La espera hace que Joseph se detenga y reflexione sobre su
naturaleza, sus mitades y los yoes que contiene su mundo interior, se pregunte
sobre la forma que adquiere la libertad, cómo nos sentimos cercanos de los
objetos perecederos y nos acostumbramos a la violencia. Joseph escribe sus
entradas de diario e intenta ver claro el mundo interno y externo que lo
define, una búsqueda borrosa y siempre al borde del fracaso. Porque en la
espera, Joseph siente cierto desprecio hacia su persona, un hombre mantenido
por su mujer y viviendo en una pequeña habitación desordenada, alguien que no
consigue diferenciar un día de otro y que estalla ante su mujer, viejos amigos
o sus vecinos de pensión y se fustiga por las escenas que provoca. El estudioso
con un gran plan vital convertido en alguien en suspenso, alejado de todo y de
todos, su destino por definir. No hay un orden ni unos códigos férreos a los
que acogerse, sino la pura especulación, la palabra, la mente.

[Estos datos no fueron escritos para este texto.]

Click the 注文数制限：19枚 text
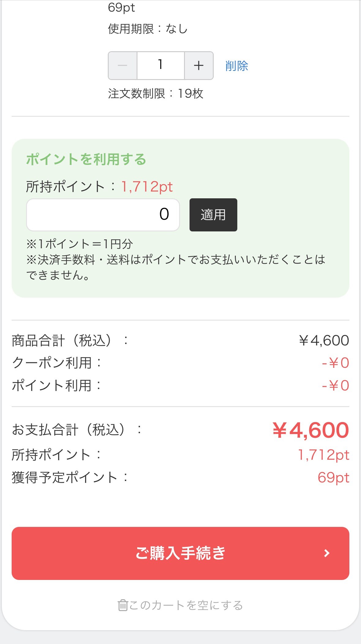Viewport: 361px width, 644px height. coord(156,93)
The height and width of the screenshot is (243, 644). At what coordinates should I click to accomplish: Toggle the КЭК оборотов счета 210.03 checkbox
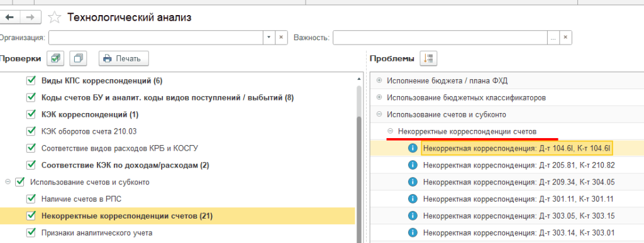[x=30, y=131]
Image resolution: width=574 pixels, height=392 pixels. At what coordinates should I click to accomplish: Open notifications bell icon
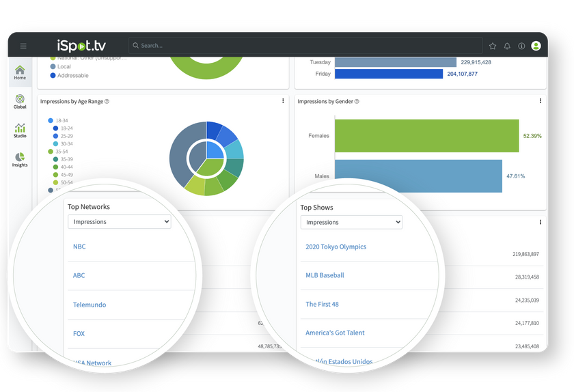507,46
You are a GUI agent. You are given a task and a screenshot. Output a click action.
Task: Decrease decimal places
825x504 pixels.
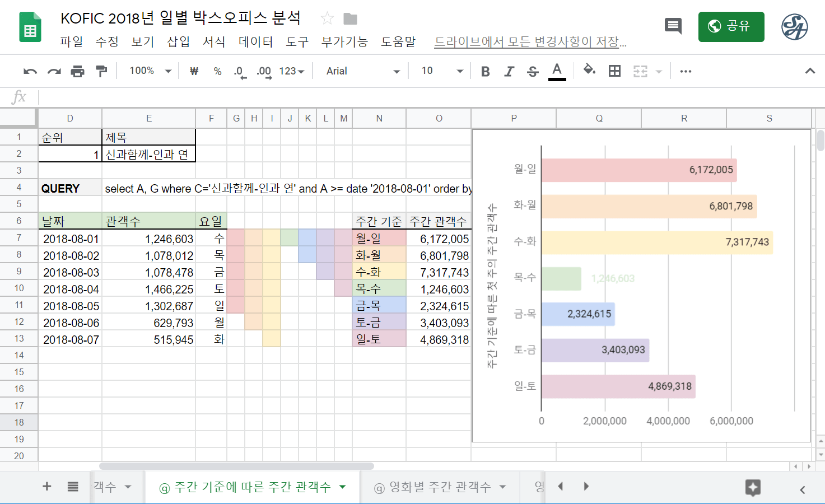238,71
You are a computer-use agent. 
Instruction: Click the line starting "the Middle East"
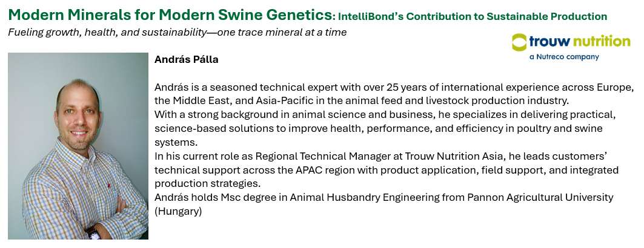point(362,100)
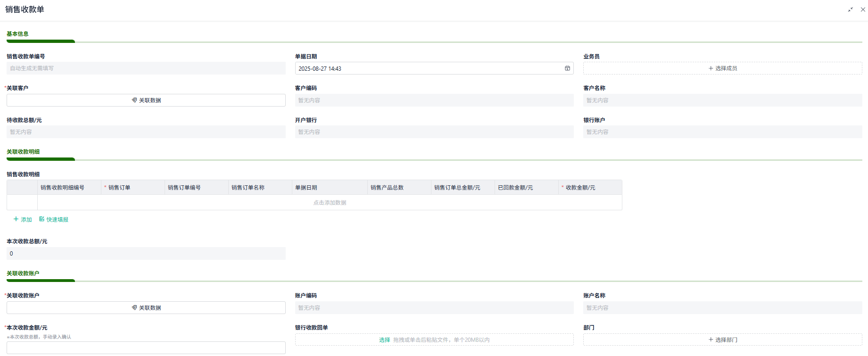Screen dimensions: 868x356
Task: Select the 关联收款账户 section tab
Action: [23, 273]
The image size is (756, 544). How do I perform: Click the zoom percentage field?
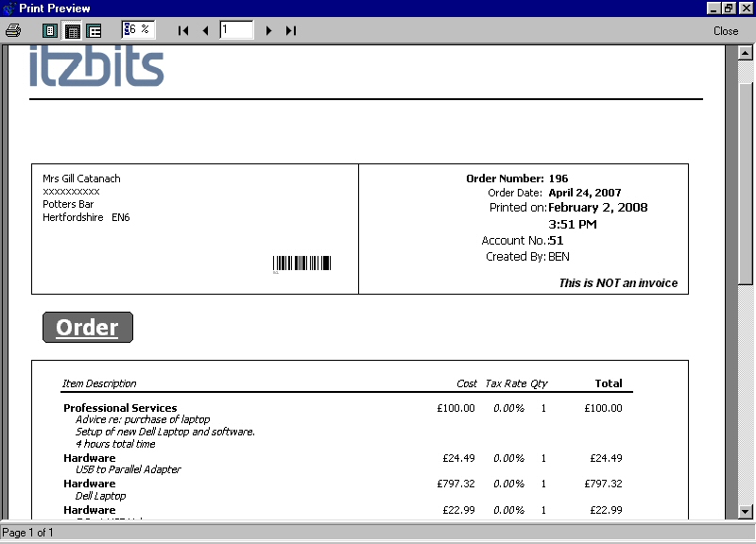click(x=139, y=30)
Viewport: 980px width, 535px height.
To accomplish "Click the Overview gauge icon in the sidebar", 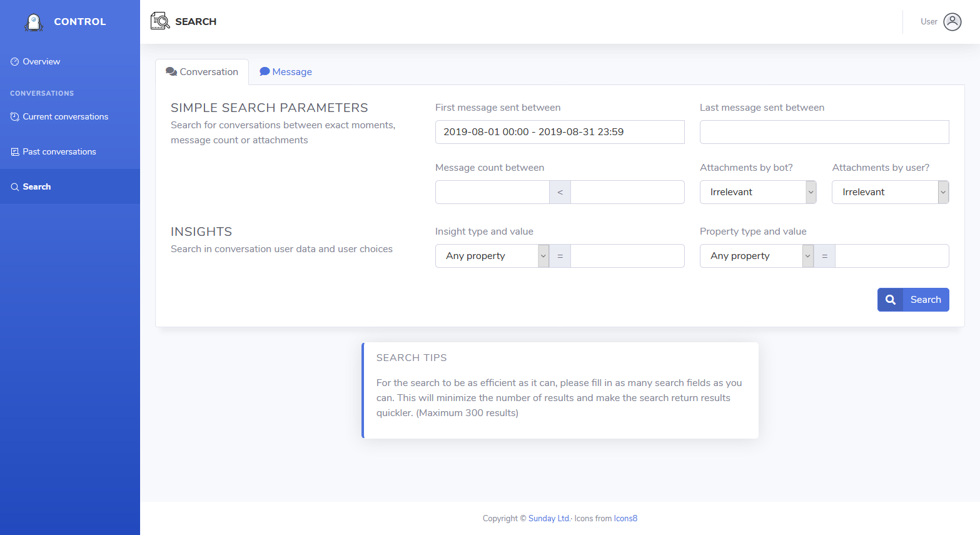I will pos(14,61).
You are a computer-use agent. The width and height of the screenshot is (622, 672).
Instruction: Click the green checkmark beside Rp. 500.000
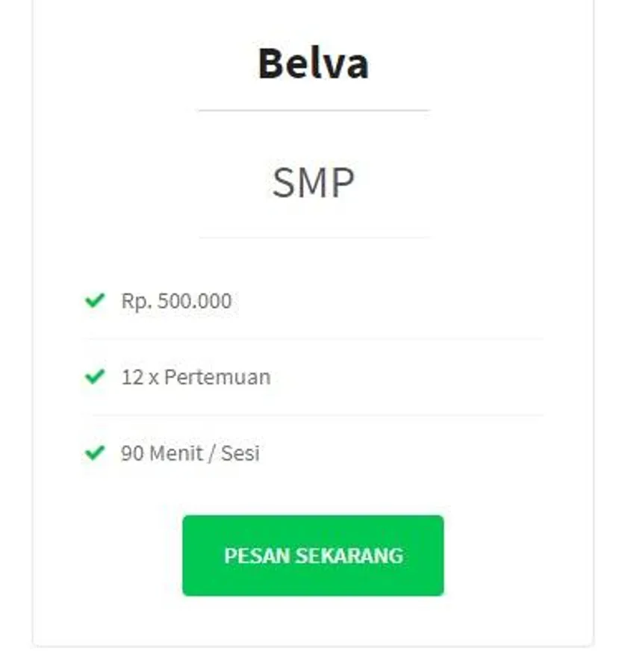(x=95, y=301)
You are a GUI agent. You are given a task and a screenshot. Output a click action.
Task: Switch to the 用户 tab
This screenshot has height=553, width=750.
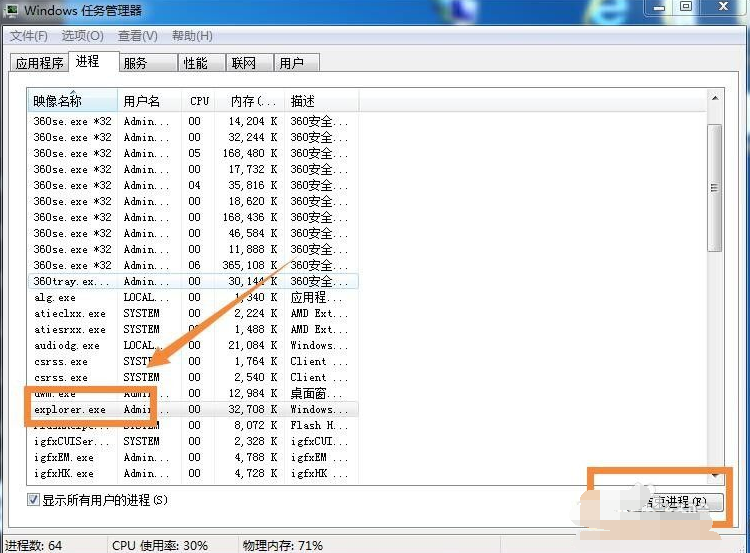pos(291,63)
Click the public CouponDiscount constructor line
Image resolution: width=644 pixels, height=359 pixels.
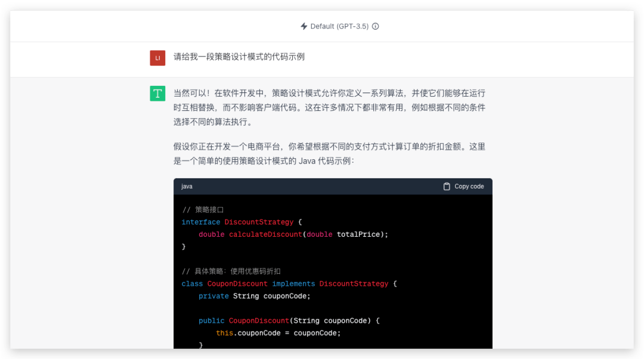click(289, 321)
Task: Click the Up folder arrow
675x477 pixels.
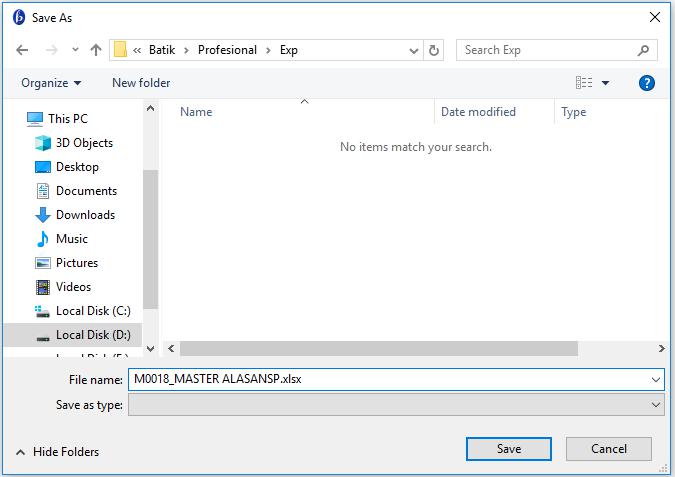Action: 96,50
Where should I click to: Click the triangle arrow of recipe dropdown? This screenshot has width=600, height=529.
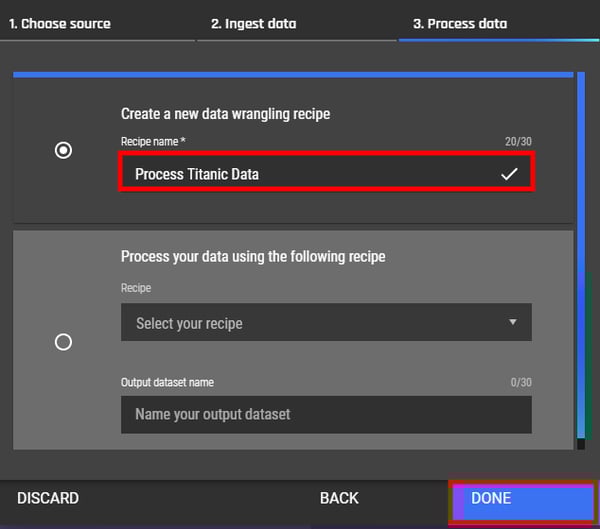click(x=513, y=322)
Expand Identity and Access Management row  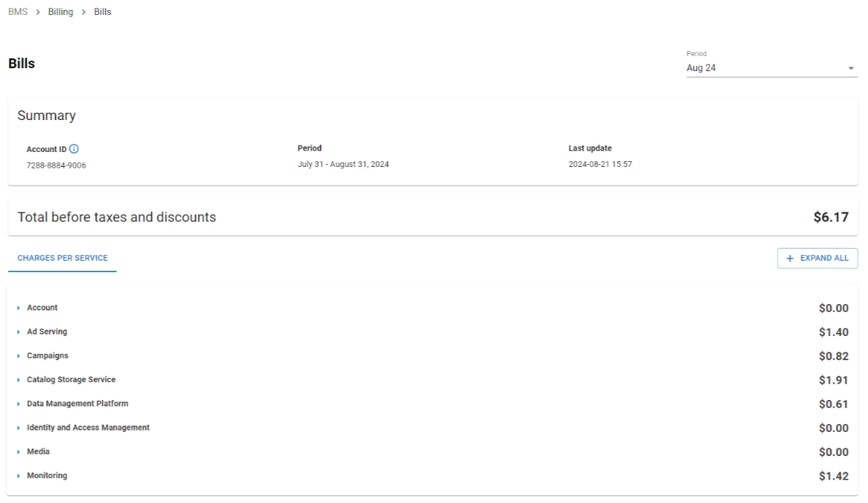tap(88, 428)
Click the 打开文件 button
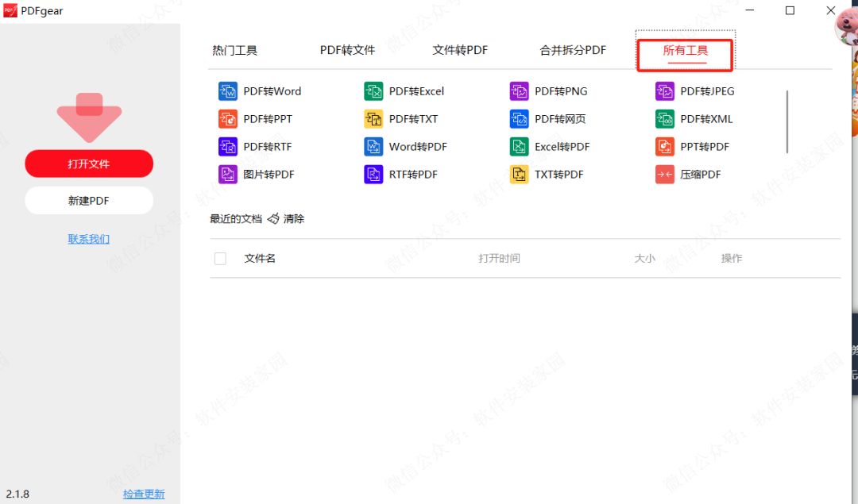 point(88,164)
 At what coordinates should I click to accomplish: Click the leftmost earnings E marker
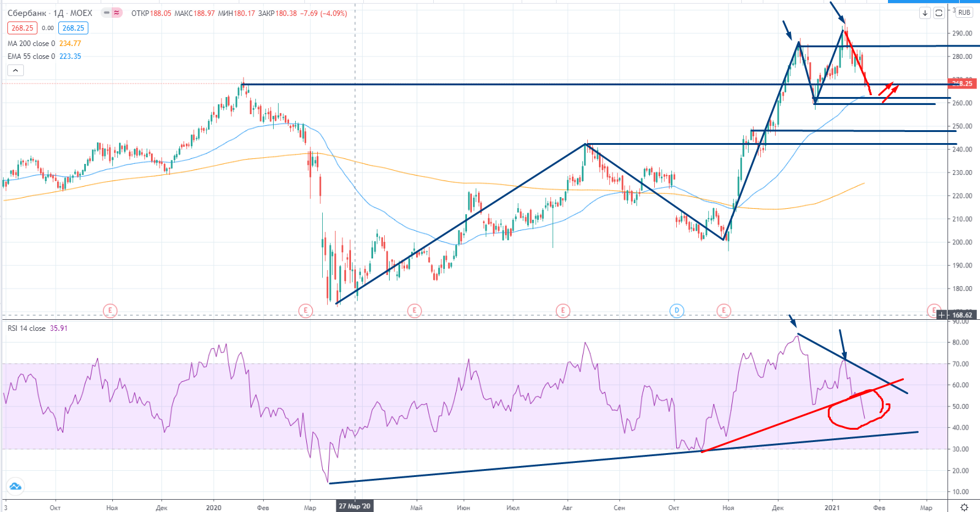point(110,311)
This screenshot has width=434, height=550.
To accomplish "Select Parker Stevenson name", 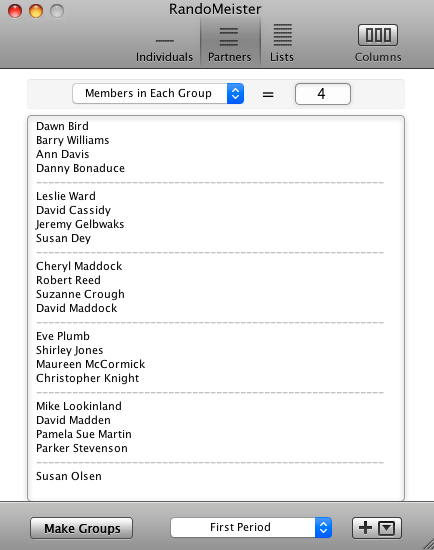I will click(x=82, y=448).
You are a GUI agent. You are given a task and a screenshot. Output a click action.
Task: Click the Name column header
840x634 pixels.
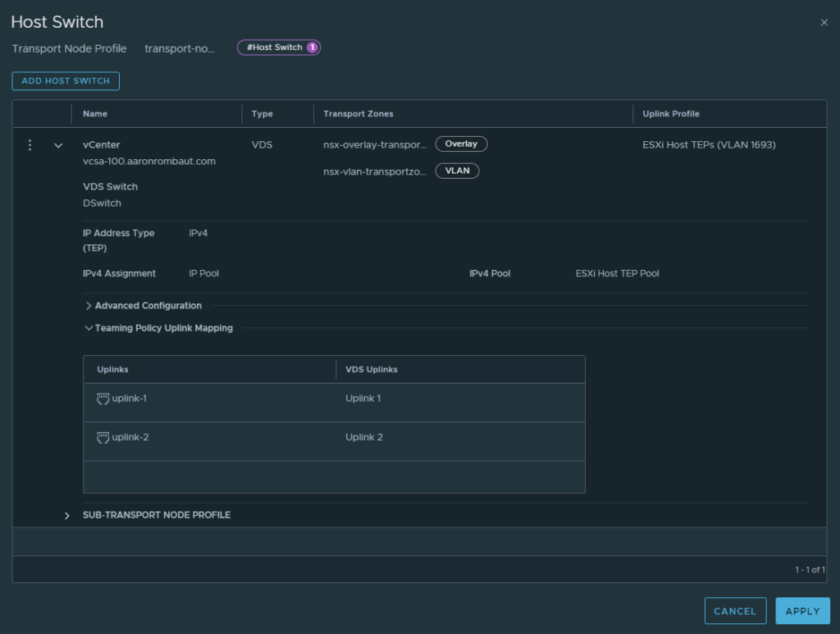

Por momentos, Joseph parece escribir su diario para ser
leído por otros, una forma de que aquellos que creen conocerlo accedan a su
realidad. Detalla sus pensamientos de forma densa y prolija, describe sus
paseos y la ciudad como forma de colocarse en el mundo, desvela el yo que
arrastra y el yo del presente, escribe entradas en las que charla con el
Espíritu de las Alternativas. Cada entrada del diario es una lucha por mostrar
de manera completa, sin ambages, las luces y sombras que lo acompañan, la rabia
contenida, las expectativas frustradas, la confrontación entre la vida y la
muerte, la espera por la llamada a filas y la liberación de encontrarse en
otras manos.
El hombre en suspenso
es la primera novela de Bellow. Profunda y descriptiva, Bellow hace que Joseph
se describa y se descubra a través de la palabra, un hombre común que se siente
extrañado en una época donde la guerra lo envolvía todo. Bellow combina acción
y reflexión, muestra el dolor y la rabia de un hombre de la calle al revelarse
sus sentimientos íntimos. El Joseph de Bellow camina entre la pasividad y las
emociones contenidas, mira al mundo dentro de sí y lo compara con el que ve
fuera, un retrato detallado que tiene muchos momentos fascinantes y otros
aburridos.
Con todo el respeto que parecemos tener por los artículos
perecederos, nos hemos acostumbrado fácilmente a la matanza. Al fin y al cabo,
en cierta manera somos los beneficiarios de esa matanza, y sin embargo nuestra
piedad por las víctimas es escasa. No es algo provocado por la guerra, sino que
estábamos preparados para ello mucho antes de que estallara la guerra, y ahora
solo resulta más evidente. No nos estremecemos al ver todas esas vidas segadas;
ni tampoco quienes han muerto habrían sufrido más por nosotros si hubiéramos
sido las víctimas. No me gusta pensar en qué es lo que nos gobierna. No me
gusta pensar en ello. No es un trabajo fácil, y no es seguro. Su revelación más
amable es que nuestros sentidos e imaginaciones son de alguna manera incompetentes.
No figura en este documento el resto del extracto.